Este é o ponto, general. O seu desejo é o de toda a população brasileira. Todos nós queremos viver. A nós, porém, cabe ficar à mercê da política que o senhor avaliza. Ouvir a sua justificativa, soou como afronta:
“Eu tenho dois netos maravilhosos, eu tenho uma mulher linda, eu tenho sonhos ainda. Então, eu quero viver, pô. E se a ciência, a medicina, fala que é a vacina — né Guedes? —, quem sou eu para me contrapor?”

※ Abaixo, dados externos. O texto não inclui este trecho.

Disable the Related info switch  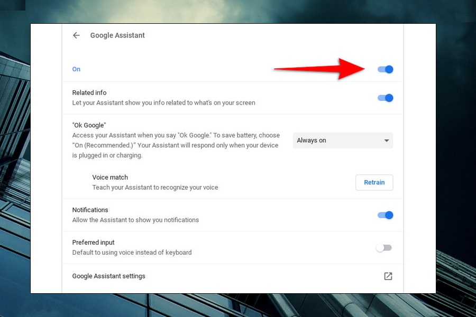[385, 98]
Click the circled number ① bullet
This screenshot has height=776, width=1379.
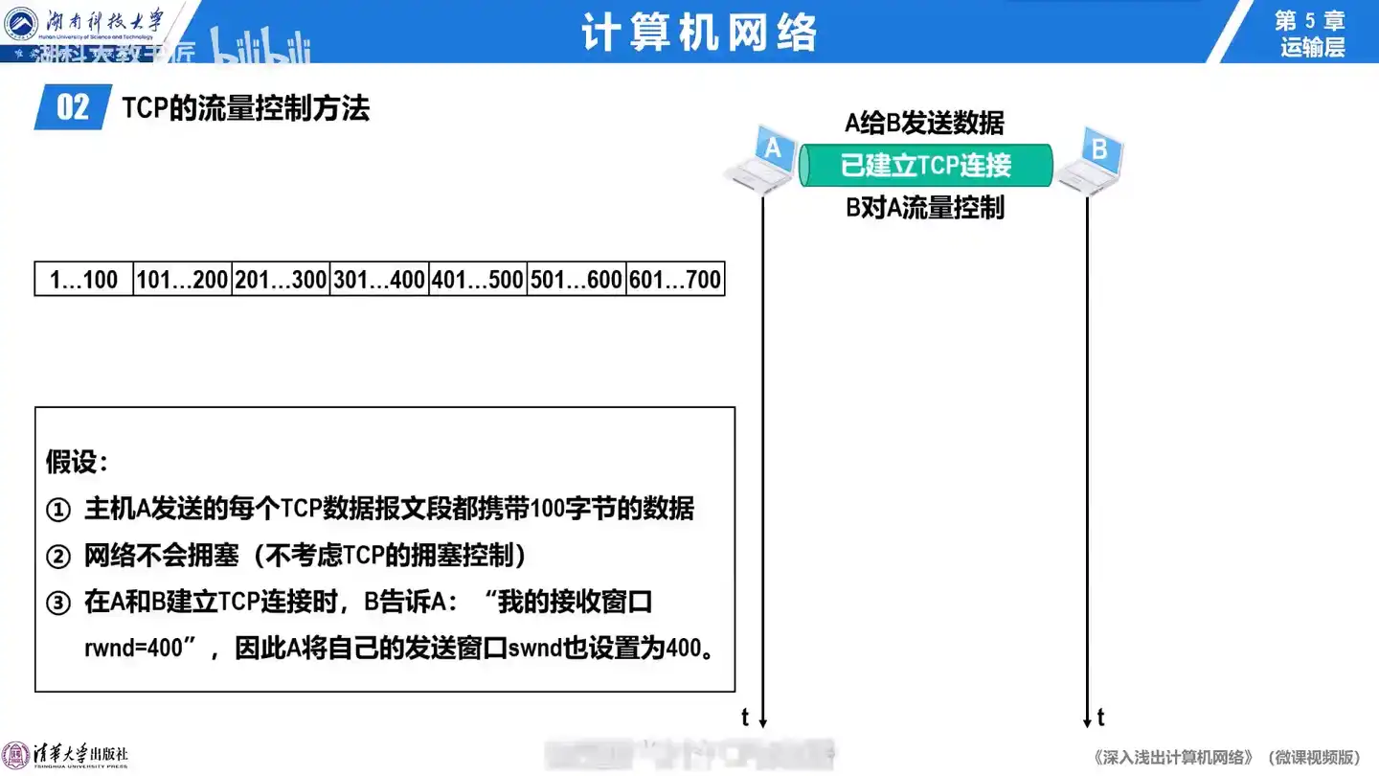[x=59, y=510]
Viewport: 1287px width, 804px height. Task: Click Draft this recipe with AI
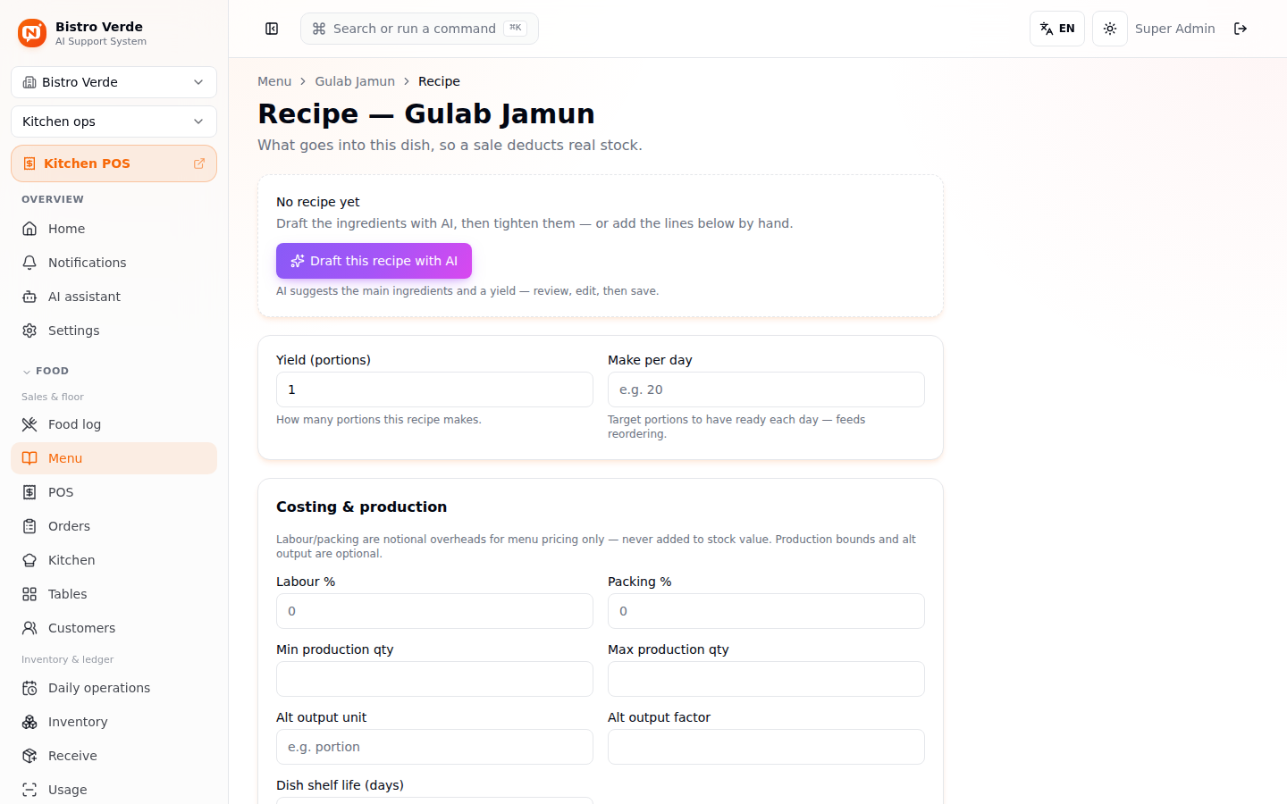[374, 261]
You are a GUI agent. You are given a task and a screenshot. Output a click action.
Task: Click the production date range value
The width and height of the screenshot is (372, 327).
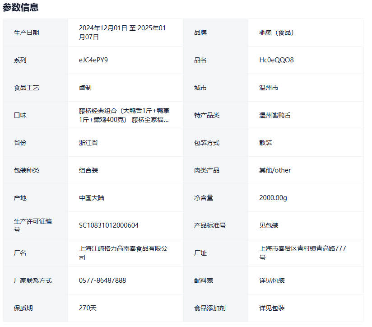coord(122,33)
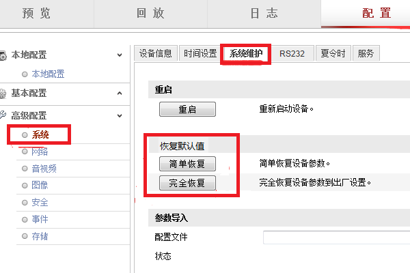
Task: Open 音视频 settings in sidebar
Action: (44, 169)
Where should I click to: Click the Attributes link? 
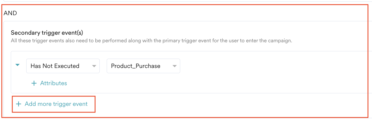tap(53, 83)
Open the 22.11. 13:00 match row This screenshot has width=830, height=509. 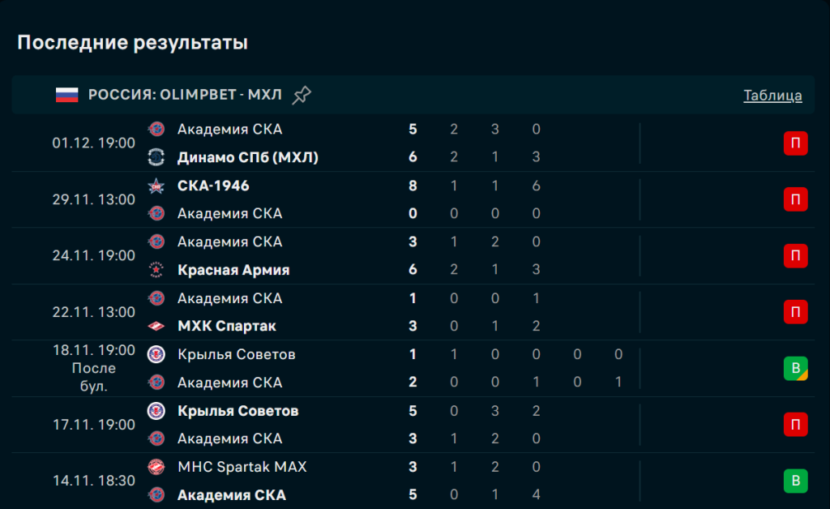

Muita coisa. O senhor é um ministro de estado. O senhor é um general do Exército Brasileiro, cujo manual, editado em 2014, sob o comando do general, Joaquim Silva e Luna, define no item 3.3.6.7 uma das atribuições da Força: cooperar com a Defesa Civil, que significa “a atuação do Exército em cooperação com os órgãos do Sistema de Proteção e Defesa Civil (SINPDEC), com ações estruturadas de resposta à ocorrência de desastre natural ou antrópico, a fim de contribuir com o socorro às situações de emergência e de estado de calamidade pública, atenuando os efeitos destes, ajudando na preservação da vida humana e do bem estar da população atingida e cooperando com o restabelecimento da normalidade social”.
De costas para o manual, nos parece que para o general Ramos é como se Brasília, o governo a quem ele serve e a necropolítica – termo criado em 2003 pelo filósofo camaronês Achille Mbembe – adotadas por Bolsonaro, não lhes dissessem respeito.
Diz, sim, general. Ao permanecer servindo a esse governo, saiba que o senhor contribuiu para a morte dos 400 mil brasileiros que deveriam contar com o seu esforço e cooperação na “preservação da vida”, mas não tiveram escolha. Foram atingidos pelo “estado de calamidade pública” de que fala o manual de sua Força.
É disso que se trata, general. Estado de calamidade pública. Saiba que o senhor, que quer tanto viver pelos seus “dois netos maravilhosos”, e para a sua “mulher linda”, não deu a esses cidadãos, a chance de também votar para casa e rever os seus e ter sonhos. Não fez nada pelos tantos que tinham o mesmo sentimento, mas não tiveram a mesma sorte. Sabe o nome que se dá a isto, general? Cumplicidade. Ao dar sustentação a esse governo é isto que o senhor está sendo: cúmplice. Prepare-se para um dia desses, ao chegar em casa e encontrar os netos por quem o senhor quer tanto viver, ser inquirido com a seguinte questão:
– Vovô, por que o senhor concordou com a morte de todos esses brasileiros, quando o seu papel era defendê-los?